U.S. Immigration and Customs Enforcement is the latest federal agency to drop BlackBerry smart phones for its employees, driving one more nail in the coffin of its manufacturer Research in Motion.
BlackBerry still remains the smart phone of choice for Capitol Hill, but cracks are appearing in RIM's stronghold among federal agencies.
The federal immigrations agency said last week it had bought $2.1 million worth of Apple iPhones for its 17,676 users, saying that RIM's technology "can no longer meet" its needs.
Earlier this year, the Bureau of Alcohol, Tobacco, Firearms and Explosives and the National Oceanic and Atmospheric Administration also announced they were switching from BlackBerrys to iPhones for their staffers.
It's bad news for RIM, which has already weathered a big drop in corporate users, a market it once dominated. In the past year, major corporations, ranging from Yahoo to Halliburton, have decided to stop using BlackBerrys for their staff.
RIM has come under a lot of criticism for being too slow in revamping its operating system. It is launching a new BlackBerry 10 next year.
RIM wouldn't talk about the effect of the fast-shrinking federal usage on its business.

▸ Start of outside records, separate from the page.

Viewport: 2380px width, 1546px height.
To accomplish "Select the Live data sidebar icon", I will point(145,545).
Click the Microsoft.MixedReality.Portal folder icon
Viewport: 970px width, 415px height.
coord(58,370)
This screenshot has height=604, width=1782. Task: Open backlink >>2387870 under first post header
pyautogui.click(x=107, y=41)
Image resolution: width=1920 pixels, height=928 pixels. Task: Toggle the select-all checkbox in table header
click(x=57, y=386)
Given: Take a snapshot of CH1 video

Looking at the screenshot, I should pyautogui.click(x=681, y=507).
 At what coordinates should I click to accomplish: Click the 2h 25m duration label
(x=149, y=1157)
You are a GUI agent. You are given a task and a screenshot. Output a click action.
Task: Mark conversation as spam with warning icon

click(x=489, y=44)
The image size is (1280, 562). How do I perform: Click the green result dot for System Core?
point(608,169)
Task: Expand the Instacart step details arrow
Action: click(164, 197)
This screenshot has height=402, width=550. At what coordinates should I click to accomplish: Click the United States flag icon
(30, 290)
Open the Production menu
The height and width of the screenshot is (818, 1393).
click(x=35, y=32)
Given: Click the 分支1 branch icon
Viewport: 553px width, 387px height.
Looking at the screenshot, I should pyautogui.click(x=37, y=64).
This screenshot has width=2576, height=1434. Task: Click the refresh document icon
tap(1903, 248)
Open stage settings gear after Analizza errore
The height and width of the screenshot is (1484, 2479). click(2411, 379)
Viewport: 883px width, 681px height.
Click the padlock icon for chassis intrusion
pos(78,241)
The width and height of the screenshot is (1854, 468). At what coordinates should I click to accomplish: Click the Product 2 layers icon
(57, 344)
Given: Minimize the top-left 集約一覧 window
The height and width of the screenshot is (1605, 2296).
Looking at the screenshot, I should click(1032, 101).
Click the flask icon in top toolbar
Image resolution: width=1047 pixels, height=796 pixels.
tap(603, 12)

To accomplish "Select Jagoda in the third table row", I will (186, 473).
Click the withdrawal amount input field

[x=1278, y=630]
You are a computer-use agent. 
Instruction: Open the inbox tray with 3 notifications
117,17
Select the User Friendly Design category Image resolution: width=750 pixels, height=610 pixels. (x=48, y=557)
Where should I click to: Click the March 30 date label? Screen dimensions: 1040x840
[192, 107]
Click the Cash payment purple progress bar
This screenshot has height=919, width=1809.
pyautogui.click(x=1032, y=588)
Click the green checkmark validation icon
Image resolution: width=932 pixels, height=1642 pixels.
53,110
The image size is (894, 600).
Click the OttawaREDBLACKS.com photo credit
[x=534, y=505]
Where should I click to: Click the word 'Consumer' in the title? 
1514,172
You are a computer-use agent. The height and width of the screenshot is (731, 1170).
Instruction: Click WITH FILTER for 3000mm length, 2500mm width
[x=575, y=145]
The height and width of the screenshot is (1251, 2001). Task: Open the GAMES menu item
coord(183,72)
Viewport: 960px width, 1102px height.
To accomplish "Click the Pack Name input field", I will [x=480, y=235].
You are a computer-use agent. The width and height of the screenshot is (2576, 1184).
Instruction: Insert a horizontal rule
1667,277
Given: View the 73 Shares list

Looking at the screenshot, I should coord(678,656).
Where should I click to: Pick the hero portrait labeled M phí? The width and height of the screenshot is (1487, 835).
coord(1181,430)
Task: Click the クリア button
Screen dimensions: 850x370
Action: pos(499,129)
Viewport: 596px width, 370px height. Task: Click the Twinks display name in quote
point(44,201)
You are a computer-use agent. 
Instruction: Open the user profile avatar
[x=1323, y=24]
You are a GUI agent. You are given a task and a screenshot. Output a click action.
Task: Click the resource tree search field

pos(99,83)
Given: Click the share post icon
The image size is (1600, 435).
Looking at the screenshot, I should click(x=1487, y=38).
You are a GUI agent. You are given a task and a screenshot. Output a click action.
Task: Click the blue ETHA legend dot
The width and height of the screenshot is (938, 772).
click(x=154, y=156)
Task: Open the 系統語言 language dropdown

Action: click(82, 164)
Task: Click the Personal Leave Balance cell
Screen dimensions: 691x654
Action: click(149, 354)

Rather, it pointed out that the company still has a million government customers in North America, some 400,000 of whom have upgraded their BlackBerrys in the past year.
"Government organizations globally have relied on the security of the BlackBerry solution for over a decade," said Paul Lucier, vice president of RIM government solutions in a statement.
Carl Howe, a technology analyst with Yankee Group, said RIM can weather the losses because of its reputation of maintaining a highly secure system.
"For anyone who is really interested in high security systems, BlackBerry really remains the gold standard," Howe said.
Still, RIM appears to be haemorrhaging customers all around.
Federal contractor Booz Allen Hamilton also decided last week it would no longer use BlackBerry mobile devices, confirmed spokesman James Fisher. Most of Booz Allen's 25,000 employees use personal smart phones to check company mail. Those who have BlackBerrys will no longer be able to access company email, Fisher said.
Booz Allen advises the U.S. Army, Navy, Air Force and Department of Homeland Security.